‘The photo I am most proud of’ has always been a popular feature on Mobiography. It is based on a simple question but one that has unearthed some amazing stories behind the images people select as their favourite photo such as this one by Janine Graf or Alon Goldsmith.
Today I would like to introduce you to Mark Tipping. Mark and I began chatting a while back. His work had been featured in several photographic publications with his photographic style capturing glimpses of street life and elements of the landscape surrounding him. These images are sometimes conveyed with a simple black and white approach, and sometimes with a snapseed styled grunge influence.
The Photo I Am Most Proud Of: Mark Tipping
Picking your favourite photo is like choosing your favourite child (well almost), there’s good and bad in all of them. However picking an image that best represents your style is slightly easier, and that’s what I’ve chosen to do.
I first started taking pictures with my iPhone in 2015 coming very late to the party. Before that I rejected the idea that this new medium could be a viable and credible replacement to my DSLR & 35mm work. How things have changed in a year.
The photograph I am showcasing here was in fact one of my earlier efforts, but it still holds up as one of my favourites. As with most of my work it’s about opportunity. I believe mobile photography is not just about convenience but even more so spontaneity and luck. I’ll often go to a location with the hope of finding good subject matter, but with no specific agenda. It’s surprising what or who you find when you’re not looking for it.
This picture was taken at an Animal Sanctuary and by pure chance I happened to see the cat in a window in one of the buildings. It seems very content to exist on the inside while others are less fortunate to be homeless. What is seen here is a very heavily cropped image, the original being at least 100% larger. I then used my favourite app Snapseed to convert it to something more ‘grunge’ like. What pleases me the most is the reflection in the window and the texture of the walls which really lend an urban feel to the composition.

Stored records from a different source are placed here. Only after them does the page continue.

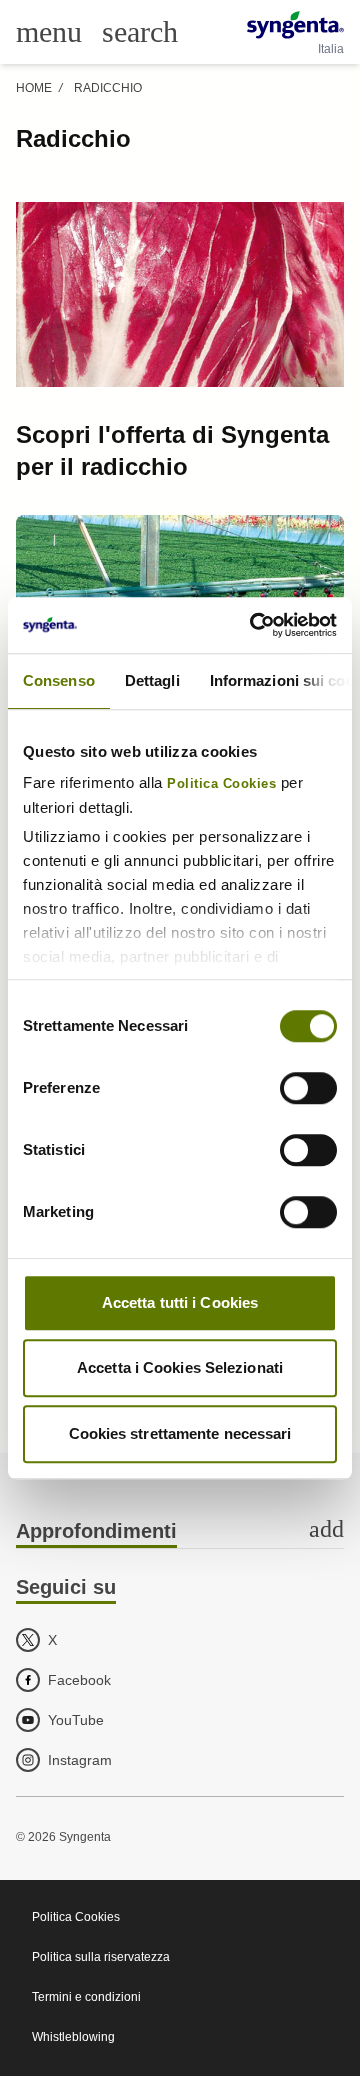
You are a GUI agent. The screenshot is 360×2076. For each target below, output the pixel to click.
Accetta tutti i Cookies (180, 1302)
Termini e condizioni (86, 1997)
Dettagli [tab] (152, 680)
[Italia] (295, 25)
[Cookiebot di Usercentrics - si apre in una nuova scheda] (254, 625)
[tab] (180, 1532)
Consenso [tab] (59, 680)
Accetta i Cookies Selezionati (180, 1367)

My preferred medium is always monochrome. I find the context more powerful and timeless. I never use desktop publishing tools for editing, everything I do is on the phone, from taking the image to the editing process, and then if good enough to publishing. For me this keeps the process simple, economical and true to the spirit of mobile photography. A typical selection from a day’s work may take 10 minutes with an additional 20 editing, followed by publishing to my website or social media account. If it takes any longer than that it’s not working for me and I move on.
As a regular featured contributor to BLACK AND WHITE PHOTOGRAPHY Magazine’s ‘Smartshots’ section, I was very proud to see this image win photo of the month.